At the Kennedy Center Honors last month, Dylan, who received a lifetime achievement award, was described as "perhaps the single most compelling presence in American popular music and foremost songwriter of our time."
Still, the very fact of the Stanford conference itself was as contrary as a chain saw through a dictionary, as organizer Tino Markworth pointed out. Dylan has expressed little but disdain for academics, accusing them of supporting the existing order and obscuring truth.
"Those who don't play music over-intellectualize," Dylan told one interviewer. Another time, the songwriter declared: "Colleges are like old-age homes, except more people die in colleges than in old-age homes."
Academia, in turn, has been slow to embrace Dylan studies as an academic discipline. Conservative scholars turn up their noses at treating ill-groomed guitar players as the artistic equals of Tolstoy, while trendy, postmodern theorists are equally dismissive of the elitism implied by claims for Dylan's greatness and would rather spend their time studying the sexual and class themes of Madonna's oeuvre or deconstructing the power relationship and homoerotic latency of the skipper and the first mate in "Gilligan's Island." "Dylan scholars fall between the cracks," Markworth lamented.
Markworth, who is a graduate student in German studies and humanities at Stanford, discovered this himself last year when he tried to organized a class on Dylan but couldn't find any department to sponsor it and finally had to stage it as a continuing education offering. Still, Markworth was optimistic.
"I hope we can make his art a permanent part of the curriculum," he said.
Rush Rehm, who teaches in the Stanford drama department, tried to explicate Dylan's politics--which turned out to be similar to his own. The songwriter has always denied being political, but Rehm, drawing on the work of political critic Noam Chomsky, found a deep current of subversiveness in Dylan's lyrics. He noted especially that Dylan was influenced by black blues and white hillbilly music (two historically and economically repressed groups) and that by embracing both, he rejected attempts by the power structure to pit one group against the other--to become, as Dylan put it in one song, "A Pawn in Their Game."
But even Rehm was given pause by Dylan's recent deal to sell the rights to "The Times They Are A-Changin' " to the Bank of Montreal for use as an ad jiggle. "Only 'A Pawn in Their Game' couldn't be sold to the Bank of Montreal because they wouldn't want it," Rehm said, triumphantly. "And that's the mark of a great political song."
Mark Gonnerman, a research fellow at Stanford's Center of Buddhist Studies, examined Dylan's religious outlook.

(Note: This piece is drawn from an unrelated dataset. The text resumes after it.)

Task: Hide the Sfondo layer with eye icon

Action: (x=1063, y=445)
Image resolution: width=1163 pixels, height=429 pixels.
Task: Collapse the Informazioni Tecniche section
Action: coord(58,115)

"Song is the highest form of prayer," Dylan once said, and Gonnerman found a profound strain of invigorating religious skepticism, a probing and questioning faith, in the songwriter's earlier work. Paradoxically, Gonnerman said Dylan's least moving and least interesting treatment of religion came during his born-again phase, after he claimed to have seen Jesus in 1978. "Who knows?" Gonnerman said. "Maybe all his questions were answered."
One scholar even dared question the premise of the conference. Moderator Susan Dunn, who teaches at the university's Humanities Center and looked as if she would rather be listening to Paul Westerberg, suggested that the event was nothing more than an exercise in grasping baby boomer nostalgia.
"In the words of those occasionally insightful rock critics Beavis and Butt-head, I want us to think about what sucks about Dylan," she said, prompting no applause.
She, clearly, was in the wrong church.
"We're not supposed to fall in love with him?" asked Ricks at one point. "We only think he is the most amazing phenomenon in our lifetime."